203
Joint Holders
Where two or more persons are registered as the holders of Equity Shares, they shall be deemed (so far as the
Company is concerned) to hold the same as joint- holders with benefits of survivorship subject to provisions
contained in the AOA.
Minimum Subscription
If our Company does not receive the minimum subscription of 90% of the Issue, our Company shall forthwith
refund the entire subscription amount received within 15 days from Issue Closing Date. If there is a delay in the
refund of subscription by more than eight (8) days after the date from which our Company becomes liable to
pay the subscription amount (i.e. 15 days after the Issue Closing Date or the date of refusal by the Stock
Exchanges, whichever is earlier) our Company shall pay interest for the delayed period at the rates prescribed
under Sections 73 of the Companies Act.
Additional Subscription by Promoters and Promoter Group
The Promoters along with the Promoter Group has clarified that they intend to subscribe to the full extent of
their entitlement in the Issue. They reserve the right to subscribe to their entitlement in the Issue by subscribing
for renunciation, if any, made within the Promoter Group to another person or entity forming part of the
Promoter Group. They may also apply for additional Equity Shares in the Issue, and in case of under-
subscription in the Issue, shall apply for additional shares such that at least 90% of the Issue is subscribed. As a
result of this subscription and consequent allotment, they may acquire shares over and above their entitlement in
the Issue, which may result in an increase of the shareholding being above the current shareholding with the
entitlement of Equity Shares under the Issue. This subscription and acquisition of additional Equity Shares by
them, if any, will not result in change of control of the management of the Company and shall be exempt in
terms of proviso to Regulation 3(1)(b)(ii) of the SEBI Takeover Regulations. The Promoter Group intends to
subscribe to such unsubscribed portion as per the relevant provisions of the law. Allotment to the Promoter
Group of any unsubscribed portion, over and above their entitlement shall be done in compliance with Clause
40A the Listing Agreement and other applicable laws prevailing at that time relating to continuous listing
requirements.

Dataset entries
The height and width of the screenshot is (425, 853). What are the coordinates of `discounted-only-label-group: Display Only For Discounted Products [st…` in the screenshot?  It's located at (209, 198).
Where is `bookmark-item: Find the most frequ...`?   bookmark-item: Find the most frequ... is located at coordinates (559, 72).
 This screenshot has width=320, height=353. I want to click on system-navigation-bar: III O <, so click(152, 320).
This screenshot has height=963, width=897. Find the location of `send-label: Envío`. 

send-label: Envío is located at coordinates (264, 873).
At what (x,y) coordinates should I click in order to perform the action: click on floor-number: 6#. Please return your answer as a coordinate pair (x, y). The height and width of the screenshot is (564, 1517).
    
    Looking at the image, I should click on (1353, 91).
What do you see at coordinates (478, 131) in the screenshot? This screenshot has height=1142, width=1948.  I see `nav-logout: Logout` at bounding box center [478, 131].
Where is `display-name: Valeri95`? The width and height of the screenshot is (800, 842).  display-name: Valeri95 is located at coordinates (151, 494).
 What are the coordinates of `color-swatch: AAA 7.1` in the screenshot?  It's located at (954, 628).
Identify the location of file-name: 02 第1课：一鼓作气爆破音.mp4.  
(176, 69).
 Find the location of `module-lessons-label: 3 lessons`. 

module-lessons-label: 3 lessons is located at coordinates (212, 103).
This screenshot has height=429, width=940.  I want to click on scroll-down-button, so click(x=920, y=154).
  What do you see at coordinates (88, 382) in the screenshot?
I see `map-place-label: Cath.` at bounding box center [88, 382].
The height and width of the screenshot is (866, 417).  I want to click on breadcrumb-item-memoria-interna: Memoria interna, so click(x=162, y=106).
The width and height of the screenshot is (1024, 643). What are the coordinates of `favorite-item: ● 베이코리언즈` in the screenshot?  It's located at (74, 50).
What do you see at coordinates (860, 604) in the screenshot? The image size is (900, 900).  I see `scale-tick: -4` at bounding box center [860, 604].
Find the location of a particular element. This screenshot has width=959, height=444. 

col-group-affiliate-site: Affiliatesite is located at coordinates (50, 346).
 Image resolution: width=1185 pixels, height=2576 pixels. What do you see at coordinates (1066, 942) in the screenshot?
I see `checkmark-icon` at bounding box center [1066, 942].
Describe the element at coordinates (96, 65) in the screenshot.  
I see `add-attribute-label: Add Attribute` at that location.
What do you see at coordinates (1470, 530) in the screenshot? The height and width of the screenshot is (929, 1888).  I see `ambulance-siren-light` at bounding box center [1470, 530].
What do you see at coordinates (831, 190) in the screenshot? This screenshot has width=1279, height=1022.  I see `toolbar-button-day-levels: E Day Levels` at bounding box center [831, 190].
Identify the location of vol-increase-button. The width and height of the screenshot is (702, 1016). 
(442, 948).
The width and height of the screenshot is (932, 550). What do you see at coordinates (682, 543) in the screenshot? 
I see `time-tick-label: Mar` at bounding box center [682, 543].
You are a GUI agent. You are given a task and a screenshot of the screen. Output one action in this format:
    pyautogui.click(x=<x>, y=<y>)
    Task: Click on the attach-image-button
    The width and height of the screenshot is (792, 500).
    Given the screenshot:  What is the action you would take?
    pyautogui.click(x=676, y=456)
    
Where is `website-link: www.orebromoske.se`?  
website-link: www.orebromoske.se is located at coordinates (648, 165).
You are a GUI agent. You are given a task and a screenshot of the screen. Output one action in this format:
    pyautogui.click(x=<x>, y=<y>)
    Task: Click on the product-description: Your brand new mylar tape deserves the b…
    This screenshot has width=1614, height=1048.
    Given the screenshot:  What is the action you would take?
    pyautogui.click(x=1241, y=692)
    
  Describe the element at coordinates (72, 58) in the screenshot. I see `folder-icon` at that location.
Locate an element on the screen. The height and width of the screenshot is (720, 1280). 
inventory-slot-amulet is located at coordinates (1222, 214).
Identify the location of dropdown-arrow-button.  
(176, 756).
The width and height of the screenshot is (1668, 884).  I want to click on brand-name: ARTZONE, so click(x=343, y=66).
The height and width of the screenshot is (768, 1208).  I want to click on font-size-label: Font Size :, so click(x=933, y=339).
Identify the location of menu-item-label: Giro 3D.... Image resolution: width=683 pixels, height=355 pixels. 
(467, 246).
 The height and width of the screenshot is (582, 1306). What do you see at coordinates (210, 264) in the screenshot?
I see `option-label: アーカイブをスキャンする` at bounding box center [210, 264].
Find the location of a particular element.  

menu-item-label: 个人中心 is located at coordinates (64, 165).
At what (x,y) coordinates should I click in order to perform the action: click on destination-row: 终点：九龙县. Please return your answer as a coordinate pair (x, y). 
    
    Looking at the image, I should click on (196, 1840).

--- REQUIREMENT 1 ---
Reproduce the prospectus excerpt on joint holders and share subscription in full, word for word.
--- REQUIREMENT 2 ---
In the records, write out the stretch from the line containing "The width and height of the screenshot is (1024, 643)." through the line containing "website-link: www.orebromoske.se is" with "width and height" switched to "size". Leave everything else unchanged and give only those lines.

--- RESPONSE BOX 1 ---
203
Joint Holders
Where two or more persons are registered as the holders of Equity Shares, they shall be deemed (so far as the
Company is concerned) to hold the same as joint- holders with benefits of survivorship subject to provisions
contained in the AOA.
Minimum Subscription
If our Company does not receive the minimum subscription of 90% of the Issue, our Company shall forthwith
refund the entire subscription amount received within 15 days from Issue Closing Date. If there is a delay in the
refund of subscription by more than eight (8) days after the date from which our Company becomes liable to
pay the subscription amount (i.e. 15 days after the Issue Closing Date or the date of refusal by the Stock
Exchanges, whichever is earlier) our Company shall pay interest for the delayed period at the rates prescribed
under Sections 73 of the Companies Act.
Additional Subscription by Promoters and Promoter Group
The Promoters along with the Promoter Group has clarified that they intend to subscribe to the full extent of
their entitlement in the Issue. They reserve the right to subscribe to their entitlement in the Issue by subscribing
for renunciation, if any, made within the Promoter Group to another person or entity forming part of the
Promoter Group. They may also apply for additional Equity Shares in the Issue, and in case of under-
subscription in the Issue, shall apply for additional shares such that at least 90% of the Issue is subscribed. As a
result of this subscription and consequent allotment, they may acquire shares over and above their entitlement in
the Issue, which may result in an increase of the shareholding being above the current shareholding with the
entitlement of Equity Shares under the Issue. This subscription and acquisition of additional Equity Shares by
them, if any, will not result in change of control of the management of the Company and shall be exempt in
terms of proviso to Regulation 3(1)(b)(ii) of the SEBI Takeover Regulations. The Promoter Group intends to
subscribe to such unsubscribed portion as per the relevant provisions of the law. Allotment to the Promoter
Group of any unsubscribed portion, over and above their entitlement shall be done in compliance with Clause
40A the Listing Agreement and other applicable laws prevailing at that time relating to continuous listing
requirements.

--- RESPONSE BOX 2 ---
The size of the screenshot is (1024, 643). What are the coordinates of `favorite-item: ● 베이코리언즈` in the screenshot?  It's located at (74, 50).
What do you see at coordinates (860, 604) in the screenshot? The image size is (900, 900).  I see `scale-tick: -4` at bounding box center [860, 604].
Find the location of a particular element. This screenshot has width=959, height=444. 

col-group-affiliate-site: Affiliatesite is located at coordinates (50, 346).
 Image resolution: width=1185 pixels, height=2576 pixels. What do you see at coordinates (1066, 942) in the screenshot?
I see `checkmark-icon` at bounding box center [1066, 942].
Describe the element at coordinates (96, 65) in the screenshot.  
I see `add-attribute-label: Add Attribute` at that location.
What do you see at coordinates (1470, 530) in the screenshot? The height and width of the screenshot is (929, 1888).  I see `ambulance-siren-light` at bounding box center [1470, 530].
What do you see at coordinates (831, 190) in the screenshot? This screenshot has width=1279, height=1022.  I see `toolbar-button-day-levels: E Day Levels` at bounding box center [831, 190].
Identify the location of vol-increase-button. The size of the screenshot is (702, 1016). 
(442, 948).
The size of the screenshot is (932, 550). What do you see at coordinates (682, 543) in the screenshot? 
I see `time-tick-label: Mar` at bounding box center [682, 543].
You are a GUI agent. You are given a task and a screenshot of the screen. Output one action in this format:
    pyautogui.click(x=<x>, y=<y>)
    Task: Click on the attach-image-button
    The size of the screenshot is (792, 500).
    Given the screenshot:  What is the action you would take?
    pyautogui.click(x=676, y=456)
    
Where is `website-link: www.orebromoske.se`?  
website-link: www.orebromoske.se is located at coordinates (648, 165).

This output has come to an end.